» Recorded data:
- - -

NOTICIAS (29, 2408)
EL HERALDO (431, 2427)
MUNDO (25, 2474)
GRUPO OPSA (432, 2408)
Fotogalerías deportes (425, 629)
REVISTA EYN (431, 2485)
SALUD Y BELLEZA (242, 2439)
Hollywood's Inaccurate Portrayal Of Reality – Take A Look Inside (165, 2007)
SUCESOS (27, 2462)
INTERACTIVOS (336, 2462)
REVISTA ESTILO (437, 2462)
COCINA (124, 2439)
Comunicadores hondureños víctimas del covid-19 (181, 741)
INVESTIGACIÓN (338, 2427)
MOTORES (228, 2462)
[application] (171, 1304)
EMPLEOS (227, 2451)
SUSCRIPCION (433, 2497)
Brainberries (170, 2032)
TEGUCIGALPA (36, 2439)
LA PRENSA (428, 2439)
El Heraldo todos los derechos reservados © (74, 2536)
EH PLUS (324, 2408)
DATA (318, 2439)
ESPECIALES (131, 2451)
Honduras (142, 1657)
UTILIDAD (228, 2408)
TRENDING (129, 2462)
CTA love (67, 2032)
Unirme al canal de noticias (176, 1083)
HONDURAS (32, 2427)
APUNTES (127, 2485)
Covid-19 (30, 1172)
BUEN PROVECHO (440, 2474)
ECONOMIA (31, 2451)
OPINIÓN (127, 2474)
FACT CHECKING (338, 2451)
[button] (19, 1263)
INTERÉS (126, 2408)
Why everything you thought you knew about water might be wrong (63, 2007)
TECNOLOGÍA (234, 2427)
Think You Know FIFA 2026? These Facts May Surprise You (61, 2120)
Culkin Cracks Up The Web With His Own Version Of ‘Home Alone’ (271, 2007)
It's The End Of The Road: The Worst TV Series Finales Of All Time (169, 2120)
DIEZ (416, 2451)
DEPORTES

- - -

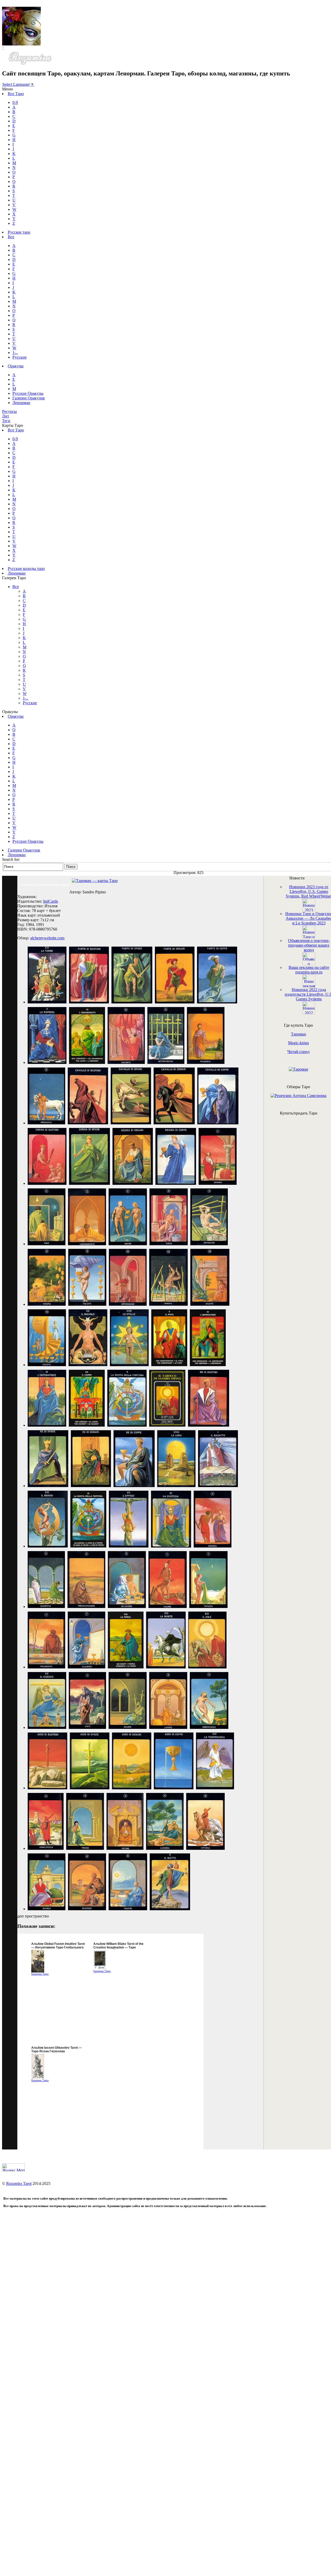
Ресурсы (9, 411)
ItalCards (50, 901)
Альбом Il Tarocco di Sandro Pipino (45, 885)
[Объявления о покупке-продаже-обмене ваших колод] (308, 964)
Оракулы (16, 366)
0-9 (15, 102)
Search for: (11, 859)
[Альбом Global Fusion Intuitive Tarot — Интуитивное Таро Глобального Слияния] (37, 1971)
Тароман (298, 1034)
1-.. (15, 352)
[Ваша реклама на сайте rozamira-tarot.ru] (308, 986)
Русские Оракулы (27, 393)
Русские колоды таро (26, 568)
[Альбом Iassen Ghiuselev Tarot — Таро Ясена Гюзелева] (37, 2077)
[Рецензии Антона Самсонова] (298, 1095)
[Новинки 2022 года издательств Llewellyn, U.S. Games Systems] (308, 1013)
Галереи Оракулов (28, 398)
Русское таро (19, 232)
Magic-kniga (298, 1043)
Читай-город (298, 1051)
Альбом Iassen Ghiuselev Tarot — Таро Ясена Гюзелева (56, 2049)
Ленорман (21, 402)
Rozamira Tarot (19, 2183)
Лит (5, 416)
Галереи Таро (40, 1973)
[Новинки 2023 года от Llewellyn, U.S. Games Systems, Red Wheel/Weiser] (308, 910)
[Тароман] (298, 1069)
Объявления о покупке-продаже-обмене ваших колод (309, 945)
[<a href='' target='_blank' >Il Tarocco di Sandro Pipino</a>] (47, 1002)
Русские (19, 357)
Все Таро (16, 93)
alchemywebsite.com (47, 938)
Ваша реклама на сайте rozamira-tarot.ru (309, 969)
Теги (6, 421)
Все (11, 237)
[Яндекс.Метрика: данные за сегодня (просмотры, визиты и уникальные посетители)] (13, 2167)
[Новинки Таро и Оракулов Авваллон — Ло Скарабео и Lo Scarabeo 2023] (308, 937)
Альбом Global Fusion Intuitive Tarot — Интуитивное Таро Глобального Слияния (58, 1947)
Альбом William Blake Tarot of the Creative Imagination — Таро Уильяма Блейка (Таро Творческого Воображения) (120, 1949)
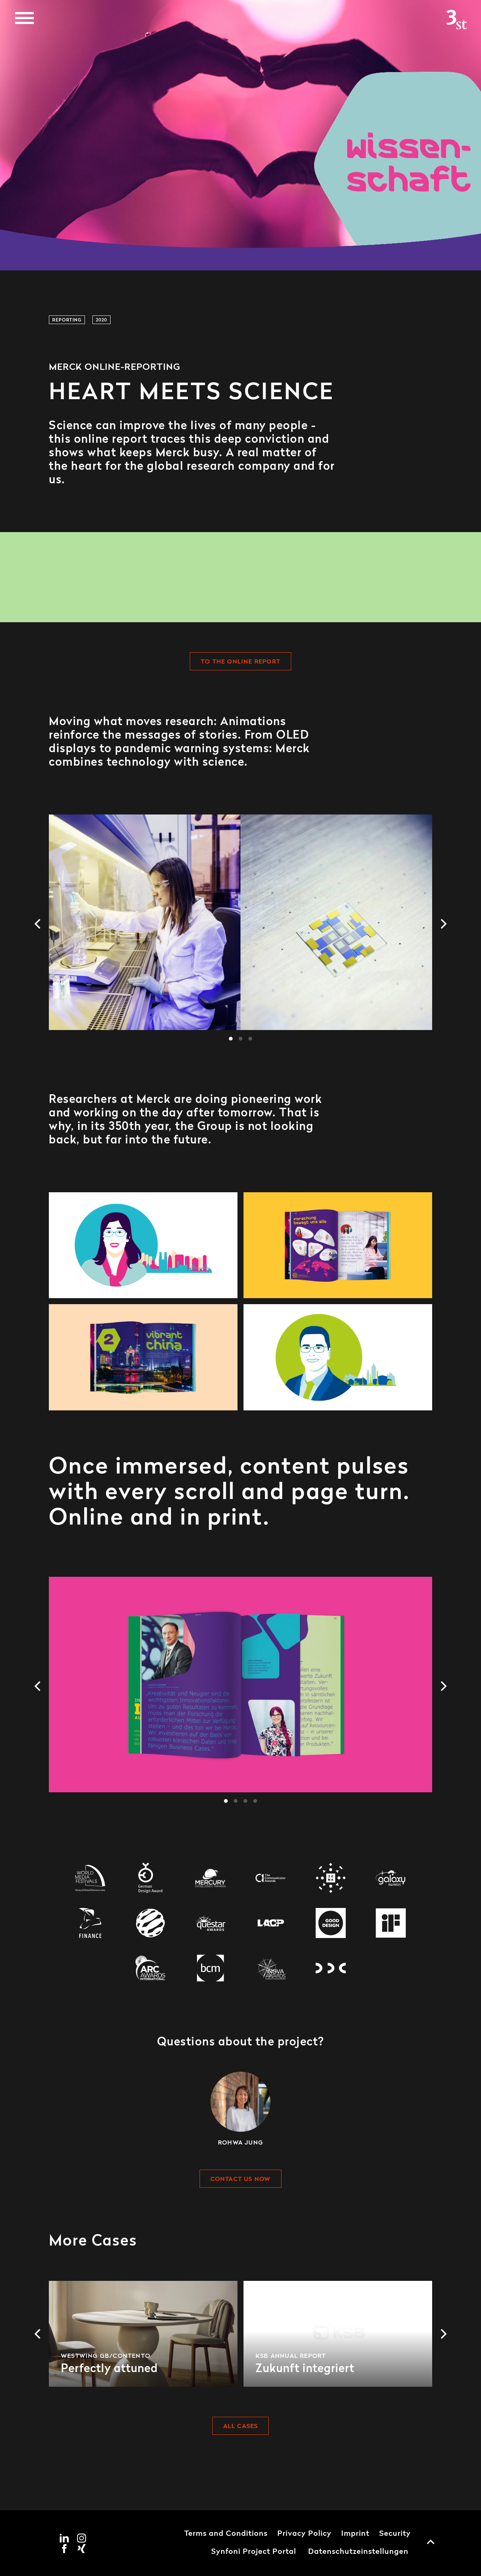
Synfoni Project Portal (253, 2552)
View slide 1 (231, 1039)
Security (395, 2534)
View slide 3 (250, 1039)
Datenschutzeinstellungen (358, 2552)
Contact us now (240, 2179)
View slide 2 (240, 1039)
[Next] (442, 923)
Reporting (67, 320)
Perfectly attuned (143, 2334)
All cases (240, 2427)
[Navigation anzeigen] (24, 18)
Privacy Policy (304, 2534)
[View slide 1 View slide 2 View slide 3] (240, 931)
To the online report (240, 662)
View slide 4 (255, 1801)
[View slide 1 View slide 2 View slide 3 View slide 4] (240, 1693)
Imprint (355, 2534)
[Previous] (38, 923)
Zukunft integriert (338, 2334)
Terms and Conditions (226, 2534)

- - -

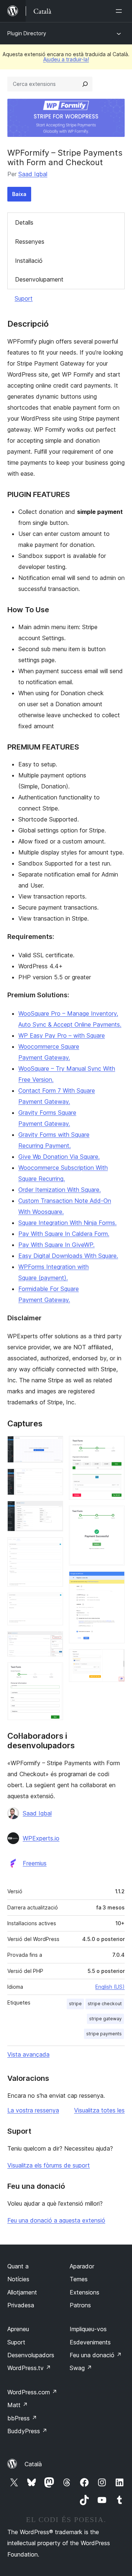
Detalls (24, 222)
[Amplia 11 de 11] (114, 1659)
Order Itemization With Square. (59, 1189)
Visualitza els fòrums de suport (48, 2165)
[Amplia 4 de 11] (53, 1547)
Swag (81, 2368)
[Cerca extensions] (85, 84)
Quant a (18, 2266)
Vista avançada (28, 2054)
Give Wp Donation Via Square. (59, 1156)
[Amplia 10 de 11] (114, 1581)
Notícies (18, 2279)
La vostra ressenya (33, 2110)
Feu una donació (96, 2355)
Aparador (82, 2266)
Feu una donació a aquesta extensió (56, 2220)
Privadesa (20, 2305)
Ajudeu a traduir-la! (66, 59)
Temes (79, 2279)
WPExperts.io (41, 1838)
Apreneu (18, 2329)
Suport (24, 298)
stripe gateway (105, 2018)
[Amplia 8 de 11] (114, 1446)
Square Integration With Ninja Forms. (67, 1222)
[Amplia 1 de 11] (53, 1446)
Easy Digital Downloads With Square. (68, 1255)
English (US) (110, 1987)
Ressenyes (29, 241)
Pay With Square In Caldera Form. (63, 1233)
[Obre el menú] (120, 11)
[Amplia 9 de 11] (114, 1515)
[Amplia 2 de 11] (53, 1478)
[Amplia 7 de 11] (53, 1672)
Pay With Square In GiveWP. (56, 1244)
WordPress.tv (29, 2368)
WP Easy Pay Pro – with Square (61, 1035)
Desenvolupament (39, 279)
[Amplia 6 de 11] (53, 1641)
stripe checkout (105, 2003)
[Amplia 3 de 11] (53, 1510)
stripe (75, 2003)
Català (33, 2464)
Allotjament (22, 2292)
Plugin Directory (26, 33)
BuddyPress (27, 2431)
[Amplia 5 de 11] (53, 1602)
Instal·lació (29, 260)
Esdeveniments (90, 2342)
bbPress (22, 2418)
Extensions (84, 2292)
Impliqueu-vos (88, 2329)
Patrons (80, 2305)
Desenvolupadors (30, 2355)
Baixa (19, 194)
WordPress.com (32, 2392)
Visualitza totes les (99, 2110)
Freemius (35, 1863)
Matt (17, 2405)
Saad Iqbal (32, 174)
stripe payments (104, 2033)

- - -

» Directions:
Looking at the data above, return every line from the one with "Ресурсы (9, 411)" down to the one with "Русские колоды таро (26, 568)", exactly and inclusively.

» Your response:
Ресурсы (9, 411)
ItalCards (50, 901)
Альбом Il Tarocco di Sandro Pipino (45, 885)
[Объявления о покупке-продаже-обмене ваших колод] (308, 964)
Оракулы (16, 366)
0-9 (15, 102)
Search for: (11, 859)
[Альбом Global Fusion Intuitive Tarot — Интуитивное Таро Глобального Слияния] (37, 1971)
Тароман (298, 1034)
1-.. (15, 352)
[Ваша реклама на сайте rozamira-tarot.ru] (308, 986)
Русские Оракулы (27, 393)
Русские колоды таро (26, 568)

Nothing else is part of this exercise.